ESPIRITUALIDAD Y NARCISISMO

Domingo II de Cuaresma

13 marzo 2022

Lc 9, 28b-36

En aquel tiempo, Jesús se llevó a Pedro, a Juan y a Santiago a lo alto de una montaña, para orar. Y mientras oraba, el aspecto de su rostro cambió, sus vestidos brillaban de blancos. De repente dos hombres conversaban con él: eran Moisés y Elías, que aparecieron con gloria, y hablaban de su muerte, que iba a consumar en Jerusalén. Pedro y sus compañeros se caían de sueño; y espabilándose vieron su gloria y a los dos hombres que estaban con él. Mientras estos se alejaban, dijo Pedro a Jesús: “Maestro, qué hermoso es estar aquí. Haremos tres chozas: una para ti, otra para Moisés y otra para Elías”. No sabía lo que decía. Todavía estaba hablando cuando llegó una nube que los cubrió. Se asustaron al entrar en la nube. Una voz desde la nube decía: “Este es mi Hijo, el escogido, escuchadle”. Cuando sonó la voz, se encontró Jesús solo. Ellos guardaron silencio y, por el momento, no contaron nada de lo que habían visto.

 ESPIRITUALIDAD Y NARCISISMO

Tal como comentaba la semana anterior, el ego vive de la apropiación. Como parásito, necesita alimentarse de la energía que roba allí donde puede. Y, en principio, no hay nada -ni lo más “sagrado”- que se halle a salvo de su voracidad.

Relaciones, grupos, trabajos, profesiones, títulos, creencias…: todo puede constituir un goloso alimento para un ego que busca autoafirmarse. Ocurre en el campo de la religión donde, tras una imagen de “religiosidad”, puede esconderse un ego que -con frecuencia, de modo inconsciente- busca apropiarse de algo que lo alimente. Y ocurre también en el campo de la espiritualidad no religiosa.

¿Qué puede haber de “atrayente” para el ego en el campo de la espiritualidad? De entrada, tres elementos que el ego hambrea: señuelo de refugio narcisista, oferta de seguridad y promesa de una “aureola” plausible.

La espiritualidad puede constituir un campo propicio para que el ego construya un “pequeño paraíso narcisista” a su medida, sin ninguna referencia “ajena” ni instancia alguna que lo cuestione: “¡Qué hermoso es estar aquí!”. En ese refugio impera únicamente su ley: este es el sueño de la personalidad narcisista.

El ego puede creer encontrar en la espiritualidad una seguridad que lo libere de una sensación de banalidad, superficialidad, duda, incertidumbre, que le resulta insoportable. Así entendida, la “espiritualidad” sería una opción para cubrir un vacío de sentido.
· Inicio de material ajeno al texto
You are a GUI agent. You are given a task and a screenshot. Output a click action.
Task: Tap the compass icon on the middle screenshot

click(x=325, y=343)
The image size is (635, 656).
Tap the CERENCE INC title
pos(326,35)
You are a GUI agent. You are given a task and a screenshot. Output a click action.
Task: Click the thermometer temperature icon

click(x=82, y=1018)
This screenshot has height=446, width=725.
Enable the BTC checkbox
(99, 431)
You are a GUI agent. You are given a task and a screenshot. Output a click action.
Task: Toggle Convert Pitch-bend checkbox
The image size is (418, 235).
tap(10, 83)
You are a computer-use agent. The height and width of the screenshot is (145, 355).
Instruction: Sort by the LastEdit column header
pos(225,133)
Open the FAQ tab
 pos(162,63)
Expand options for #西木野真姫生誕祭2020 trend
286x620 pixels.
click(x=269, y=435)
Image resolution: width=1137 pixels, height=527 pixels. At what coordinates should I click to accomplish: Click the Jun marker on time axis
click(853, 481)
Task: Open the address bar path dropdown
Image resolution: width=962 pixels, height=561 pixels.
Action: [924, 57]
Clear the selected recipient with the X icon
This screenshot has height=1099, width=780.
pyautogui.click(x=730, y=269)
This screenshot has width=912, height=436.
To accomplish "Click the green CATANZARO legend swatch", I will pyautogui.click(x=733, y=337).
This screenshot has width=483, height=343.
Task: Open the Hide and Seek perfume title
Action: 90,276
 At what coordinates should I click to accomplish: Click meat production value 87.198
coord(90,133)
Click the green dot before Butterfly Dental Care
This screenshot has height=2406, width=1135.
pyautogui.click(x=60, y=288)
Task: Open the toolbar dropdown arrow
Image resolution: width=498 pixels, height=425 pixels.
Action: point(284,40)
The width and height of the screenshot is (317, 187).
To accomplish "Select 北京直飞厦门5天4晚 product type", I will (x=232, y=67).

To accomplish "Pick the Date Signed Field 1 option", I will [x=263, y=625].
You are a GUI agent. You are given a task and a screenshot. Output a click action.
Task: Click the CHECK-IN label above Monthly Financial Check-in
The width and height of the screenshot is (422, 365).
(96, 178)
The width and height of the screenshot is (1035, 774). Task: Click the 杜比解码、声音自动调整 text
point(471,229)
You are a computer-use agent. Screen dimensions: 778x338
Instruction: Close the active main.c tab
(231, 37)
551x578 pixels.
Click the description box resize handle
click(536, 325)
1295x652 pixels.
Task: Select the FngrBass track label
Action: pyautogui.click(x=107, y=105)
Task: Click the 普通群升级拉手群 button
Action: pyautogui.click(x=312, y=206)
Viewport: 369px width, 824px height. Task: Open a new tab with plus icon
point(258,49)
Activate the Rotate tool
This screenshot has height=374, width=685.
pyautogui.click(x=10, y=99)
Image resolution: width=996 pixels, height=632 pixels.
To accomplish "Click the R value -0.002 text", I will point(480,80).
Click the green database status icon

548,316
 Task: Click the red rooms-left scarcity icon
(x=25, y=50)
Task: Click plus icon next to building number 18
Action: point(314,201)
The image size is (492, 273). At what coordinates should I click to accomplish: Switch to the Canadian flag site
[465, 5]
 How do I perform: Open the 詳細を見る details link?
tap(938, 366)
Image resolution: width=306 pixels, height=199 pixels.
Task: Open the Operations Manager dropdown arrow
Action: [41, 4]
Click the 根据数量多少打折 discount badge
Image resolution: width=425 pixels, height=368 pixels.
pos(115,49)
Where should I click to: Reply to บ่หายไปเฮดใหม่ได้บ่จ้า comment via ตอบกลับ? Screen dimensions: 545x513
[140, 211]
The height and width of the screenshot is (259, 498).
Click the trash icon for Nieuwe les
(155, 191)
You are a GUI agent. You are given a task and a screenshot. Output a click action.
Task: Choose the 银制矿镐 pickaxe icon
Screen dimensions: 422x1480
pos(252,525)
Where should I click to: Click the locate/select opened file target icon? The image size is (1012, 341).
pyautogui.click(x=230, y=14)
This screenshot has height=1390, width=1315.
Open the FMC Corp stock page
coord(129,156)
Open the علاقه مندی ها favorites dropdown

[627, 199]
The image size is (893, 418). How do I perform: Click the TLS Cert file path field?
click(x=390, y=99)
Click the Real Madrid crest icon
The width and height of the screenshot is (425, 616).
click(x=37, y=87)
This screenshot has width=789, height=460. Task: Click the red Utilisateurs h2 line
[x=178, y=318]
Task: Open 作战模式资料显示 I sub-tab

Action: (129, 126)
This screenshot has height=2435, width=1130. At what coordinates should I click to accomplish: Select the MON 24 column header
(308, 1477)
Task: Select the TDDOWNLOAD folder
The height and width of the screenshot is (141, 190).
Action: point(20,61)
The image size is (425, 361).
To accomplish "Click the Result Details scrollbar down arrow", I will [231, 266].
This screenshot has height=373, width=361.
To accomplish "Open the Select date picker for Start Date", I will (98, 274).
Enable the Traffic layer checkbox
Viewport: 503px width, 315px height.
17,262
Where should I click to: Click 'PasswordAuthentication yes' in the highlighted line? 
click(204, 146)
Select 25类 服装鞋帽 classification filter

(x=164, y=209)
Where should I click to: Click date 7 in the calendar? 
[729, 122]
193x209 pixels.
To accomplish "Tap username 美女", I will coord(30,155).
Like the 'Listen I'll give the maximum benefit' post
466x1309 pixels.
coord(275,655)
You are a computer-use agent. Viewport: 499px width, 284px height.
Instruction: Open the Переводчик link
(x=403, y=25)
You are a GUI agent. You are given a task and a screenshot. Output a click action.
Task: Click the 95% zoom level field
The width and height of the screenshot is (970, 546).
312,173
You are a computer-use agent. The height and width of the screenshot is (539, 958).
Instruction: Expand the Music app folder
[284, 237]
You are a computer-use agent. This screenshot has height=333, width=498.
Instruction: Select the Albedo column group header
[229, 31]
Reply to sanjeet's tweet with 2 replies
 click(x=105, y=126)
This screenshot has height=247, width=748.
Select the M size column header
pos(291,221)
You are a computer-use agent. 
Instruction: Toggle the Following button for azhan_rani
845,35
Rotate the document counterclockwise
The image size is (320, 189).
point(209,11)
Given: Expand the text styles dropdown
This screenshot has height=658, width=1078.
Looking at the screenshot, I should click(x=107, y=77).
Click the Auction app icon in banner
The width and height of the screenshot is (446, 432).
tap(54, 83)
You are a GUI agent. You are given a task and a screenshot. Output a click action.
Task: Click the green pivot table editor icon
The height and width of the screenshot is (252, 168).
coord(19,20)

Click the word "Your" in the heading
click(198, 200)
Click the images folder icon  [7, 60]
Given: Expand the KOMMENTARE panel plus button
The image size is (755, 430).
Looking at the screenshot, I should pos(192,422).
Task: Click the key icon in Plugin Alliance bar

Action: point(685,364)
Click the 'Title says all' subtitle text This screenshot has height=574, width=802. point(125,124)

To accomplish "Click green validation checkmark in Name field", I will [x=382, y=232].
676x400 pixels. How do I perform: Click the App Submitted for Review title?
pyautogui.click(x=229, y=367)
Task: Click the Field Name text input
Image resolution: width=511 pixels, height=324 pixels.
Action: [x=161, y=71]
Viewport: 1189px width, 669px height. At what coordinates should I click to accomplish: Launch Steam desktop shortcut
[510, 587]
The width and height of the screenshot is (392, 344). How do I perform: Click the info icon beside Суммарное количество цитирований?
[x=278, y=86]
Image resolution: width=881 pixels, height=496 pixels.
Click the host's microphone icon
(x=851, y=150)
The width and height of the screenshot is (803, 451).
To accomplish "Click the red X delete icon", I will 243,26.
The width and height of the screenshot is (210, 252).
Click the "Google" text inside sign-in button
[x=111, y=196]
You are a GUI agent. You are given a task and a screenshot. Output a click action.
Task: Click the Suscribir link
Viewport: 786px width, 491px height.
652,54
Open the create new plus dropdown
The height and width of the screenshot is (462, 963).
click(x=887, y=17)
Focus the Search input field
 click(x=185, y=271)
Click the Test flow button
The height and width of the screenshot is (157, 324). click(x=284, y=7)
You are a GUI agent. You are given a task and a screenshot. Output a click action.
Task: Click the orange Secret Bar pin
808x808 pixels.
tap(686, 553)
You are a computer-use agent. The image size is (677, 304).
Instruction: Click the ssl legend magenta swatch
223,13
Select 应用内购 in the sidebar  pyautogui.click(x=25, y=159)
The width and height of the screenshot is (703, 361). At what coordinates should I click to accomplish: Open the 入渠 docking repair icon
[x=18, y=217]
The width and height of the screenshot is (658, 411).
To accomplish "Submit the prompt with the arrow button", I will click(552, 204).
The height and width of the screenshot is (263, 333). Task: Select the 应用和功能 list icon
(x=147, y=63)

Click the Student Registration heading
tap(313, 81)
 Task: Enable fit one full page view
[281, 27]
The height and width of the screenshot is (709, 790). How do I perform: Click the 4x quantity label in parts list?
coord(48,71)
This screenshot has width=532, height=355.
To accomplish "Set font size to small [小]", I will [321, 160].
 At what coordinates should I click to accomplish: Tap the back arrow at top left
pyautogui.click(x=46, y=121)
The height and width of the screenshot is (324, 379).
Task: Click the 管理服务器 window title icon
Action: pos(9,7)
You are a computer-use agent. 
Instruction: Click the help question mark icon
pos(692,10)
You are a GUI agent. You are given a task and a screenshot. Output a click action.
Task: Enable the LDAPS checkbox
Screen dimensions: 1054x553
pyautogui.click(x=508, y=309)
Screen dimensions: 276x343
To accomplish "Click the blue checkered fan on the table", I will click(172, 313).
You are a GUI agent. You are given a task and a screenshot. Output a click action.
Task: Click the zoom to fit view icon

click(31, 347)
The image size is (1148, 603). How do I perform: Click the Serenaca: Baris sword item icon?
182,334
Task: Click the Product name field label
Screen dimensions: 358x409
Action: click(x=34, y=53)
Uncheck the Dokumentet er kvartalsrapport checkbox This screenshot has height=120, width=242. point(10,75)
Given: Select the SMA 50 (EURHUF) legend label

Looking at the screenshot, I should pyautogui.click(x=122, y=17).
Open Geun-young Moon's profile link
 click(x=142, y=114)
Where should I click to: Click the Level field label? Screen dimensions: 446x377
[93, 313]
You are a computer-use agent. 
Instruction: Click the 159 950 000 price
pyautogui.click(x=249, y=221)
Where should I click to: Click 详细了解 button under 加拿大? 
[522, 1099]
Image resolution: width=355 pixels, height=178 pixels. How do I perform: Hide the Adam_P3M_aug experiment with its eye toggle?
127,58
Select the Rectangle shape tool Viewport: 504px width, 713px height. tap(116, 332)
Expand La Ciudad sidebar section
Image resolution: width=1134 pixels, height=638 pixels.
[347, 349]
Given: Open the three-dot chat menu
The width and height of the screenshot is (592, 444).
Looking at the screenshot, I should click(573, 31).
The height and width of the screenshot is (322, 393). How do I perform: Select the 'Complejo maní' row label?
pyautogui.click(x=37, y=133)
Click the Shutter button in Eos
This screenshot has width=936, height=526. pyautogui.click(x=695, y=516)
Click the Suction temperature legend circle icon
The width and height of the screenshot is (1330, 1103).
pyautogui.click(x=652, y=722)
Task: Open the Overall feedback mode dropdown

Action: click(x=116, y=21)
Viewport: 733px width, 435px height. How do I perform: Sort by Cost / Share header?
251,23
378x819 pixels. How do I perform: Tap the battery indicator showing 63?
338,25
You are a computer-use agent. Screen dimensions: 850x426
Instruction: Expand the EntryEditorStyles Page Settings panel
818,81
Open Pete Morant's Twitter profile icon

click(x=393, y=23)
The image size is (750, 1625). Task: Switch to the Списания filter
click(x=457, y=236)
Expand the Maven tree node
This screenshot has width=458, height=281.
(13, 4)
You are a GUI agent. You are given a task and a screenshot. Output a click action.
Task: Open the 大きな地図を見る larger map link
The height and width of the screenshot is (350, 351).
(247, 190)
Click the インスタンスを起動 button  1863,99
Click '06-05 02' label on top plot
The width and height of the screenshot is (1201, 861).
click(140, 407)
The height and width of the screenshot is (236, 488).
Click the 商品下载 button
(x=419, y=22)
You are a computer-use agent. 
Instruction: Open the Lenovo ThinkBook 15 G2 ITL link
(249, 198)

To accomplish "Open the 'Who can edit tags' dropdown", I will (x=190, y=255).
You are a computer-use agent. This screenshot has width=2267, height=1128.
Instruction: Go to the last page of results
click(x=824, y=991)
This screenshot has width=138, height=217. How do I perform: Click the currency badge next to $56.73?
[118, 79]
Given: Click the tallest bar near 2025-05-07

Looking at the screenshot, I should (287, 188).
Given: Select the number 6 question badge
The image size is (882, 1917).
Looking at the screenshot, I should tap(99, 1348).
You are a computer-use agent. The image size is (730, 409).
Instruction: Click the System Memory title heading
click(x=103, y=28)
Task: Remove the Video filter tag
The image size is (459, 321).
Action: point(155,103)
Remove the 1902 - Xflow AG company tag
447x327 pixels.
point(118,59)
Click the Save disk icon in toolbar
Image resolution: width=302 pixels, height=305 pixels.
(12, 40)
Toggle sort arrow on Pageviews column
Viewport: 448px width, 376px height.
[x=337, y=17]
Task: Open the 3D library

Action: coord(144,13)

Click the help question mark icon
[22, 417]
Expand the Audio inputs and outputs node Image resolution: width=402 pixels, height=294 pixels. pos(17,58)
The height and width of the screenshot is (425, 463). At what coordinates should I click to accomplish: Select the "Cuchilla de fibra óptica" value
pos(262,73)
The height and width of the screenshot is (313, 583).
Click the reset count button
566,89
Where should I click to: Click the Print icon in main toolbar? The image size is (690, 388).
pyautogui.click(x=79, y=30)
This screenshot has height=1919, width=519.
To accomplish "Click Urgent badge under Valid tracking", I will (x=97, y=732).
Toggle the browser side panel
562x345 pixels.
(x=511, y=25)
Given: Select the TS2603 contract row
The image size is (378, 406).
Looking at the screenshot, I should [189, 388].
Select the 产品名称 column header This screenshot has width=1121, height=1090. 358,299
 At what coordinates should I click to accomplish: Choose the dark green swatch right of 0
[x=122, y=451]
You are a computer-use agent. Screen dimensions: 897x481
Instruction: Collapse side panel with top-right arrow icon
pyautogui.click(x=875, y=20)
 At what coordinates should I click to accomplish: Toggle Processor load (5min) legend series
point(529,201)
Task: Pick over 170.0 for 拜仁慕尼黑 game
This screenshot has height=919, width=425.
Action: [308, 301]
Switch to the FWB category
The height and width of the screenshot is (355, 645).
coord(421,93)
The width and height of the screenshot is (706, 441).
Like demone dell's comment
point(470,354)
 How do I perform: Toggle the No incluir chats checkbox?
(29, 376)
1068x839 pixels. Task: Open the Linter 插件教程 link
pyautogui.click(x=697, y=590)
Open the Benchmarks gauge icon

Si algo busca el ego (narcisista) es sentirse “especial”. No es extraño que, tras la búsqueda de un “camino espiritual”, pueda esconderse, camuflada incluso para el propio interesado, la necesidad infantil de sentirse “especial” y portador de “algo” que le “eleva” por encima de lo que juzga como banalidad.

Lo que ocurre es que, una vez que el ego se la apropia, la espiritualidad se pervierte, hasta el punto de que, de ella, únicamente queda el nombre. Porque si el ego se define por la apropiación, la espiritualidad genuina se plasma en una desapropiación creciente. Si el narcisismo se caracteriza por la egocentración, la espiritualidad conduce a una existencia desegocentrada. Por decirlo brevemente: la espiritualidad se halla en las antípodas del narcisismo. De ahí que, bien vivida, constituya una poderosa fuerza de transformación personal y de liberación (desidentificación) del ego.

¿Percibo alguna trampa que se cuela en mi modo de vivir la espiritualidad?